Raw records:
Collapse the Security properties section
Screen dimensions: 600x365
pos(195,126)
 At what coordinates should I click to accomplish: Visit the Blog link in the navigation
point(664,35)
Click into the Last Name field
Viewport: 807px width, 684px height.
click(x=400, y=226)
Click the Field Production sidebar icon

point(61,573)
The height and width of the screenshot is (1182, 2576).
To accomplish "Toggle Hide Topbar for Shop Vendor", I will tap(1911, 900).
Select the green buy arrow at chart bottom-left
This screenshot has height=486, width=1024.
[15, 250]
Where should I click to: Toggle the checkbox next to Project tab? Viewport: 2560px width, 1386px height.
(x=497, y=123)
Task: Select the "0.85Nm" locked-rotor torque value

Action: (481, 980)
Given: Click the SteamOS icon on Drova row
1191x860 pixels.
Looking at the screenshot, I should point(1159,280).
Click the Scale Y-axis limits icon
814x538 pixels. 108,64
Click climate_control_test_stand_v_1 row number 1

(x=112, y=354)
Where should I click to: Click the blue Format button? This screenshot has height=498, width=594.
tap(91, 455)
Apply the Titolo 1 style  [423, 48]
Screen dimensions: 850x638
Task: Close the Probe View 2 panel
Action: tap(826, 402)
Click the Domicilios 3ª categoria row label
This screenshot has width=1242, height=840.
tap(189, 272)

**WORK INSTRUCTIONS**: Reproduce the entire listing above verbatim, line by line, from the first line to the last.

**THE COMPLETED TASK**:
Collapse the Security properties section
Screen dimensions: 600x365
pos(195,126)
 At what coordinates should I click to accomplish: Visit the Blog link in the navigation
point(664,35)
Click into the Last Name field
Viewport: 807px width, 684px height.
click(x=400, y=226)
Click the Field Production sidebar icon

point(61,573)
The height and width of the screenshot is (1182, 2576).
To accomplish "Toggle Hide Topbar for Shop Vendor", I will tap(1911, 900).
Select the green buy arrow at chart bottom-left
This screenshot has height=486, width=1024.
[15, 250]
Where should I click to: Toggle the checkbox next to Project tab? Viewport: 2560px width, 1386px height.
(x=497, y=123)
Task: Select the "0.85Nm" locked-rotor torque value

Action: (481, 980)
Given: Click the SteamOS icon on Drova row
1191x860 pixels.
Looking at the screenshot, I should point(1159,280).
Click the Scale Y-axis limits icon
814x538 pixels. 108,64
Click climate_control_test_stand_v_1 row number 1

(x=112, y=354)
Where should I click to: Click the blue Format button? This screenshot has height=498, width=594.
tap(91, 455)
Apply the Titolo 1 style  [423, 48]
Screen dimensions: 850x638
Task: Close the Probe View 2 panel
Action: tap(826, 402)
Click the Domicilios 3ª categoria row label
This screenshot has width=1242, height=840.
tap(189, 272)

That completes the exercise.